**AIM:**
Copy the records from the line that has "You are a computer-use agent. The height" through the line that has "pyautogui.click(x=93, y=41)", substituting "running process" for "debugged process" and leaving everything else unchanged.
Start INFORMATION SHOWN
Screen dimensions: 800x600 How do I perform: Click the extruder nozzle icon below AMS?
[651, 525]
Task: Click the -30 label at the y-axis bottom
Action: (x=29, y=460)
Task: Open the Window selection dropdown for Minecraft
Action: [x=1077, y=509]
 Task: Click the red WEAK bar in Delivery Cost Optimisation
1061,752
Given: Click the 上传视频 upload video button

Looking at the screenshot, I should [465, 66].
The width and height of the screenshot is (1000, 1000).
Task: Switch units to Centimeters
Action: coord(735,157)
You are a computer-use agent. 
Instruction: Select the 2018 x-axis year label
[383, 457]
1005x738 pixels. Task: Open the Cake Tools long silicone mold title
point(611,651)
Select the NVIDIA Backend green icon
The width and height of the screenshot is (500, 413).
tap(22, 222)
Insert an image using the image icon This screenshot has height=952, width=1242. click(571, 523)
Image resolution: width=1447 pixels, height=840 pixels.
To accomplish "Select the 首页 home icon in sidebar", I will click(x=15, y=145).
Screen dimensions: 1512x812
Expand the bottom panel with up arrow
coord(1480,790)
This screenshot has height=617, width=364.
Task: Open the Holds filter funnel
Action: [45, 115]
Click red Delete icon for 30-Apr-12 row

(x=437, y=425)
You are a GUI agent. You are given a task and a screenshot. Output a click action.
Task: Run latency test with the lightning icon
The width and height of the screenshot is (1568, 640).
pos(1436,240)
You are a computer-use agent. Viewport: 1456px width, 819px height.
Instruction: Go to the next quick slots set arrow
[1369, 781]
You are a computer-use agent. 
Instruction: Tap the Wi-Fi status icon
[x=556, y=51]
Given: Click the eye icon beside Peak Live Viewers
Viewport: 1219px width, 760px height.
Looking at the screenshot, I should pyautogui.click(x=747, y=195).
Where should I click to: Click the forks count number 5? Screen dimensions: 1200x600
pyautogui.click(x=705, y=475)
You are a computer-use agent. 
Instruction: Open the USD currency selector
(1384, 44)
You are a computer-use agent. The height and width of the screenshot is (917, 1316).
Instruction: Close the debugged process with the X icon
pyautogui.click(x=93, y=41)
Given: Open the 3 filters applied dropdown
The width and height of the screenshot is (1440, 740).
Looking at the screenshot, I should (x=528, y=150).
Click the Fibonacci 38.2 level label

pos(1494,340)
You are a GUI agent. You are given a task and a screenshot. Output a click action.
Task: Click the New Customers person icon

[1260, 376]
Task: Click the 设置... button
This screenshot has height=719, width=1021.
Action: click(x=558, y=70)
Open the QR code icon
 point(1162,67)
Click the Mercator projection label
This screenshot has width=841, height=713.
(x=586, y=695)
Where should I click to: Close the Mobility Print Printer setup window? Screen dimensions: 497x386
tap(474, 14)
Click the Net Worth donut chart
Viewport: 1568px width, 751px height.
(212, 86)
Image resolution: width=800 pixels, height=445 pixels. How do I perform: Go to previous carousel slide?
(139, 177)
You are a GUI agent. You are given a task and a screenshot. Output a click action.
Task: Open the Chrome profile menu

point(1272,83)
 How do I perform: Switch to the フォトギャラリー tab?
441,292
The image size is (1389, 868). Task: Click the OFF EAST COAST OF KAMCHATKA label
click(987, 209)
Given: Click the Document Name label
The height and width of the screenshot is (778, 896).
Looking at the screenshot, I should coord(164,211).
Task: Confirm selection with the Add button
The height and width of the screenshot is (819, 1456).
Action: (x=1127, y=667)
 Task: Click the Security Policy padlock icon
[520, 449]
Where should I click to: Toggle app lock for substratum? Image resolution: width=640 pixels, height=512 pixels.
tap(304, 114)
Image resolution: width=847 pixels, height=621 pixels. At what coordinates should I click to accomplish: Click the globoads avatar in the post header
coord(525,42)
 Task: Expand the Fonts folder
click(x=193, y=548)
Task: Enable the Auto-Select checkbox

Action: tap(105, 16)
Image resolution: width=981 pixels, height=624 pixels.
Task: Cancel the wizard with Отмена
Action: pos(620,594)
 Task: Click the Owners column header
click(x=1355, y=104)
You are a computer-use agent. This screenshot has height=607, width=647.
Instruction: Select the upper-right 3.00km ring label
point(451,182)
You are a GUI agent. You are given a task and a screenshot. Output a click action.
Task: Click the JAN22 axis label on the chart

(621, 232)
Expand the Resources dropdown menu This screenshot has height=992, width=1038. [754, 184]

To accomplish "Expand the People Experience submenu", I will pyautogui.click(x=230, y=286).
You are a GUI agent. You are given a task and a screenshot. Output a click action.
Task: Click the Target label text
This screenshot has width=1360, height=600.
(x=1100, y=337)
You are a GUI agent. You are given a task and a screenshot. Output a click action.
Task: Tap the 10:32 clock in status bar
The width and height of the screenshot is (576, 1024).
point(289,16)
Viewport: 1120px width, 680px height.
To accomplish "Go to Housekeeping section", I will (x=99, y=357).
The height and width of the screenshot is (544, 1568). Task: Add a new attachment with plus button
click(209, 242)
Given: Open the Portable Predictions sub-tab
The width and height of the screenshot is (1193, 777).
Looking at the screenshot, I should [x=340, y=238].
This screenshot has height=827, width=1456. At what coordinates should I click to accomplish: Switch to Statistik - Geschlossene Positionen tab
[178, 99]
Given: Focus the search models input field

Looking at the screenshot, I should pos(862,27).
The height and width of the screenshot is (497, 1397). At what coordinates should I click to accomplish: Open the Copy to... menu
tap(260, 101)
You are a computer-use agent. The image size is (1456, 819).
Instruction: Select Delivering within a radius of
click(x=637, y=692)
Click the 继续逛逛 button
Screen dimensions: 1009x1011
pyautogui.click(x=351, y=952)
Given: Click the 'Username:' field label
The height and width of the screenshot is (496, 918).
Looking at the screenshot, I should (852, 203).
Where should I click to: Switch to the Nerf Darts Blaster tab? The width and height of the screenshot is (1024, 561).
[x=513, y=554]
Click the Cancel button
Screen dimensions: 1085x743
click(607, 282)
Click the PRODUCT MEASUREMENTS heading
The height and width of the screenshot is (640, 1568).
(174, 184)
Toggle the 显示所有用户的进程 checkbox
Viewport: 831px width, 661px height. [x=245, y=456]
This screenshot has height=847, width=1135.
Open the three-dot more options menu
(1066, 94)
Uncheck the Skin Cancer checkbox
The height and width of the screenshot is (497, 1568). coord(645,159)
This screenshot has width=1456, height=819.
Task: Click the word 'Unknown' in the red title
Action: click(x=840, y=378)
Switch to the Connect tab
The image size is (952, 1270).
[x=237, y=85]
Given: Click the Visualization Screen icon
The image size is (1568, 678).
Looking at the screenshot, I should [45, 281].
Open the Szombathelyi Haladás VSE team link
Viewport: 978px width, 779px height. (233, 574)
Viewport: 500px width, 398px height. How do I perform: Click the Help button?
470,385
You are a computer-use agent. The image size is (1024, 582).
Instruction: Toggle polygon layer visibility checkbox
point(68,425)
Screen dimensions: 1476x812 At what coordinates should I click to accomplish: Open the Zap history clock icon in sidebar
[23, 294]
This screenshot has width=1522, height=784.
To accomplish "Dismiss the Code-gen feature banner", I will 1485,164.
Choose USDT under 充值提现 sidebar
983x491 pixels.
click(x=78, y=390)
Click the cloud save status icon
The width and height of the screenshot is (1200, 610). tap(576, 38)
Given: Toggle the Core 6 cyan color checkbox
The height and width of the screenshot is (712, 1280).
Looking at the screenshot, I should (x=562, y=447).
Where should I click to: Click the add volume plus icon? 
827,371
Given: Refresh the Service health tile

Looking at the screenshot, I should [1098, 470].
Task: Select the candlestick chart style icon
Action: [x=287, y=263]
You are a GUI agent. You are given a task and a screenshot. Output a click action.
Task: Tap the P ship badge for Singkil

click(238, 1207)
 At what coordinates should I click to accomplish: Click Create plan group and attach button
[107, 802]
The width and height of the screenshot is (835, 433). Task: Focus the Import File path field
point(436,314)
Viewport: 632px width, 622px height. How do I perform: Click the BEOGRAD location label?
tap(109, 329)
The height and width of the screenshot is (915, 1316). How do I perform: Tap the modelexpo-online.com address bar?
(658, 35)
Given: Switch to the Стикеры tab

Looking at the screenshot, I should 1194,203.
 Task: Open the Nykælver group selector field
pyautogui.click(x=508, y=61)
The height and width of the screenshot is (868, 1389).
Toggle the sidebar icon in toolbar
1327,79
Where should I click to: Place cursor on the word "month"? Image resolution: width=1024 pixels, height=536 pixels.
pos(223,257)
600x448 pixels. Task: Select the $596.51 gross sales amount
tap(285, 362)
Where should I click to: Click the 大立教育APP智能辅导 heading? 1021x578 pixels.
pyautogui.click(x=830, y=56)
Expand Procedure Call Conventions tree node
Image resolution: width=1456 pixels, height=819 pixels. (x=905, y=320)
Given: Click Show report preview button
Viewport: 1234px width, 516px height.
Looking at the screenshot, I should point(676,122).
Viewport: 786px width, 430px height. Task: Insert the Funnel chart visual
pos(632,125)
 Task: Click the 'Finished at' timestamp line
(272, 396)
End INFORMATION SHOWN
**REPLY:**
You are a computer-use agent. The height and width of the screenshot is (917, 1316).
Instruction: Close the running process with the X icon
pyautogui.click(x=93, y=41)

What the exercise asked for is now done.